We will create augmented training data by translating the original, English texts to all of the six languages in the test data, and also by back-translating those translations back to English.

The created texts will be stored in seperate columns for each language and for translation and back-translation.

For further training, we can pick individual combinations of augmented data for the training to find out, which works best.


### Import libraries

In [None]:

import numpy as np # linear algebra
import pandas as pd # data processing, CSV file I/O (e.g. pd.read_csv)


### Get datasets

In [None]:
# Connect to Google Drive to access the data files

from google.colab import drive
drive.mount('/content/drive')


Mounted at /content/drive


Since the translation process is very long and prone to errors, we divided the training data into 22 chunks of equal length and performed the translation and back-translation on one chunk at a time. For the further training, the chunks were joined.

In [None]:
# Load test dataset
test = pd.read_csv('/content/drive/MyDrive/JigsawProject/jigsaw-multilingual-toxic-comment-classification/test.csv')

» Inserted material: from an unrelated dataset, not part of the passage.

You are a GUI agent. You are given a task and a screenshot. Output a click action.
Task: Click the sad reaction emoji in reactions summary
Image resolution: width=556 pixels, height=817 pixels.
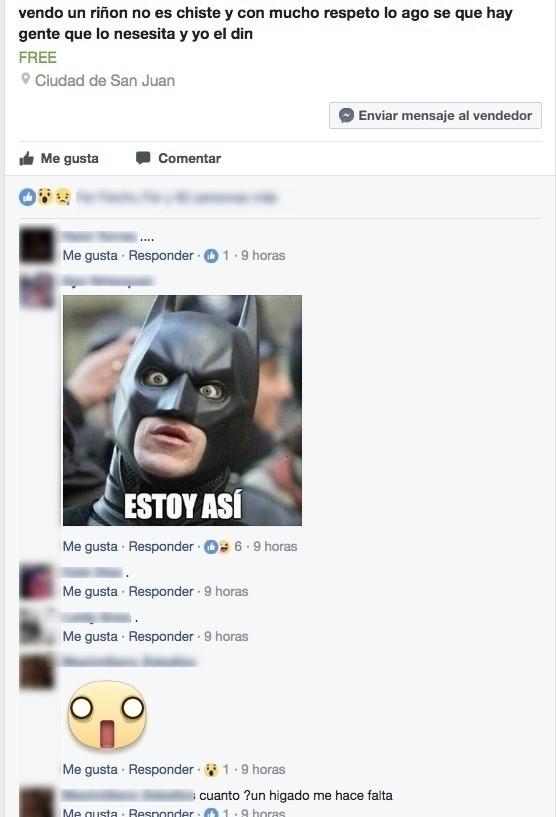coord(63,196)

# Load a chunk of the trianing dataset
df = pd.read_csv('/content/drive/MyDrive/JigsawProject/jigsaw-multilingual-toxic-comment-classification/df_tox_chunk_12.csv')


## Prepare Google Translator

In [None]:
!pip install deep-translator

Collecting deep-translator
  Downloading deep_translator-1.11.4-py3-none-any.whl.metadata (30 kB)
Downloading deep_translator-1.11.4-py3-none-any.whl (42 kB)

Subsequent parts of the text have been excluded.